VISUAL THINKING


Muchos centros intentan llevar a cabo propuestas de innovación con claustros en los que, todavía hoy, existen docentes anclados en enseñanzas tradicionales. Algunos de estos docentes se dejan llevar intentando subirse, con bastantes dificultades, al carro de la innovación. Muchos otros lo hacen con timidez, casi con miedo, con temor a fracasar, con la vista puesta en sus estrategias tradicionalistas a las que consideran infalibles. Mi experiencia me hace pensar que todavía hoy contamos con bastantes maestros/as con serias dificultades para otorgar un ápice de credibilidad a aspectos de innovación educativa. Y, por último, hallamos un grupo creciente de docentes, entre los que me incluyo, con la mentalidad lo suficientemente abierta como para comenzar a aplicar metodologías activas de aprendizaje en el aula. Algunos lo hacemos como podemos, en nuestro pequeño terruño que es el aula. Otros, a los que envidio sanamente, lo hacen en centros donde la innovación está presente de la cabeza a los pies, siendo es el eje vertebral de la enseñanza.

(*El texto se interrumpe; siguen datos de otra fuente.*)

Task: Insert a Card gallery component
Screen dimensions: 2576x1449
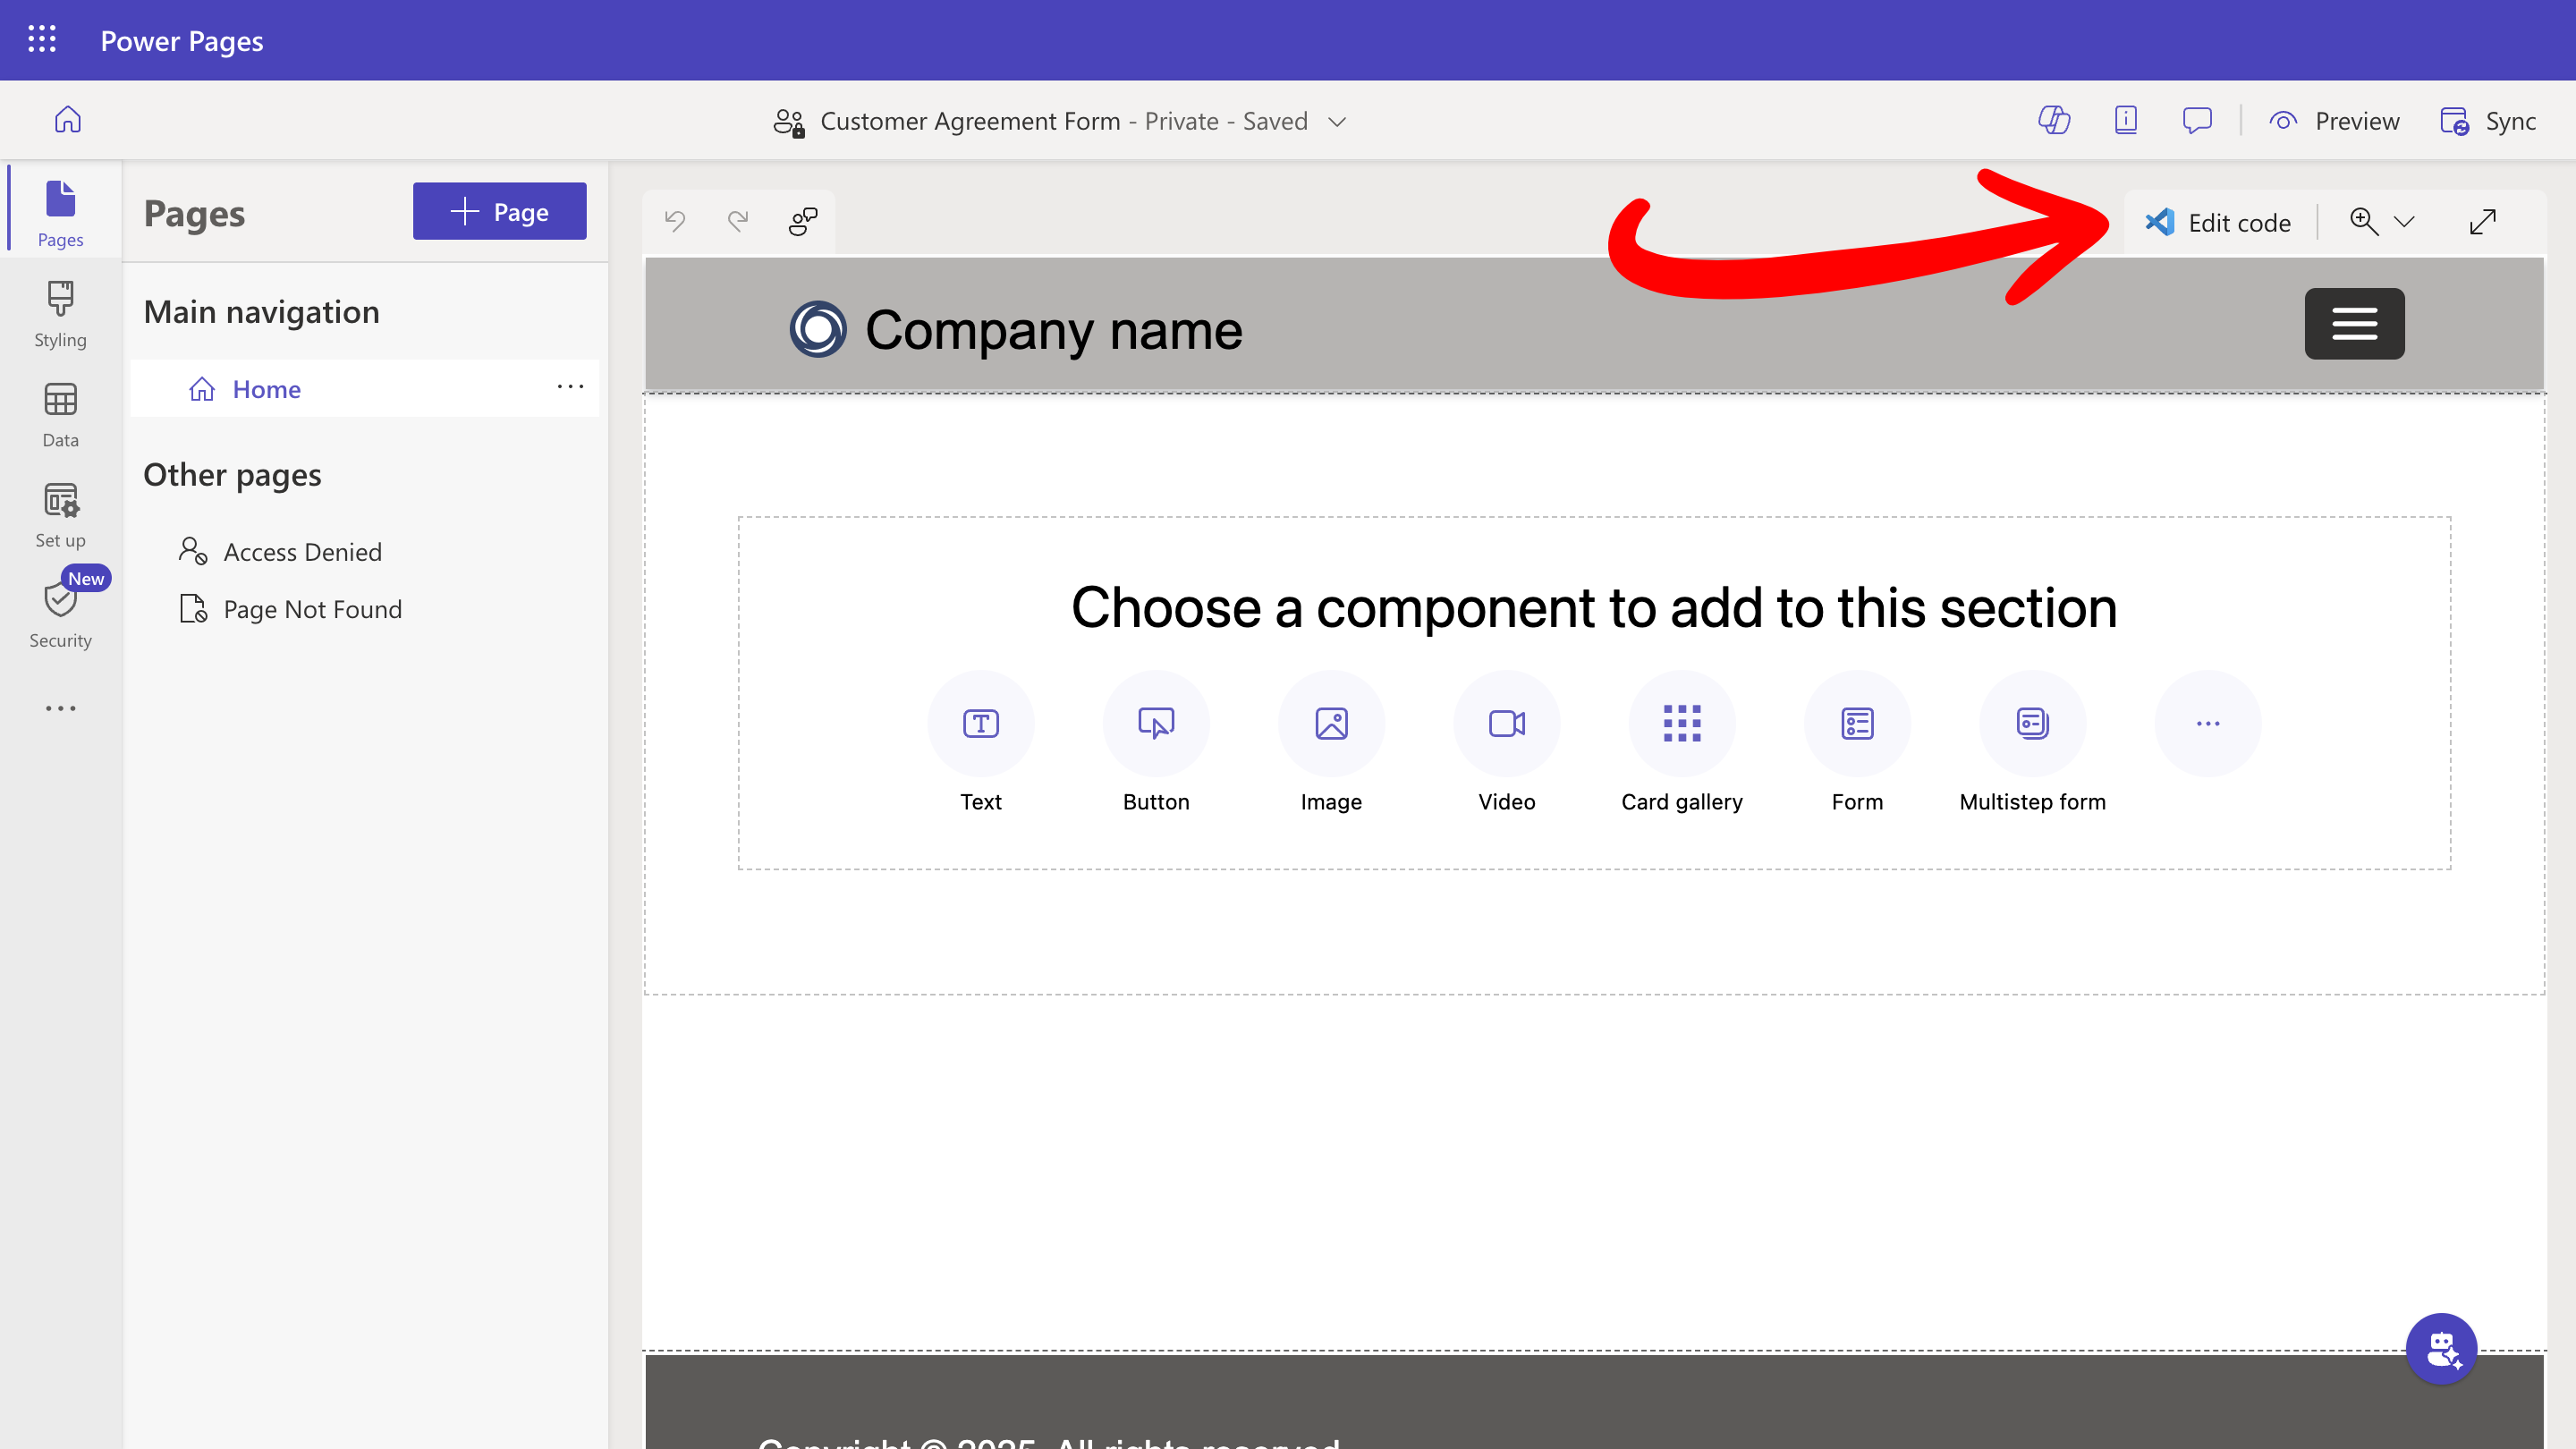Action: click(x=1681, y=723)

Sírvame esta introducción para explicar que, si bien no hablamos de metodologías de aprendizaje, si son éstas lo suficientemente imprescindibles para dar coherencia a la evaluación continua y formativa de la que hemos estado hablando en nuestro curso hasta ahora. Este tipo de evaluación tiene cabida en metodologías de aprendizaje activas (aprendizaje por proyectos, aprendizajes cooperativos, etc), donde el alumno/a es el protagonista principal de su propio aprendizaje. Lo mismo ocurre con la evaluación ya que recae sobre profesor y alumno la coo-responsabilidad de evaluar el proceso de enseñanza/aprendizaje.  Lo hacen a través de instrumentos que, he de confesar, son totalmente novedosos para una servidora. Las rúbricas y los portfolios se convierten en herramientas de trabajo y evaluación muy útiles tanto para el docente como para el propio alumno/a que, poco a poco, va incrementando su labor de responsabilidad ante la presentación de tareas, trabajos, proyectos, etc. Para finalizar, quería comentar que lo que más me gusta de esta forma de evaluar es, sin duda, el hecho de que los errores se conviertan en un elemento imprescindible para alcanzar nuevos aprendizajes. El error no se considera como un fracaso sino como una forma de aprender y mejorar, un paso más para avanzar en los aprendizajes, una manera de reflexión personal y grupal capaz de hacernos crecer como personas y profesionales.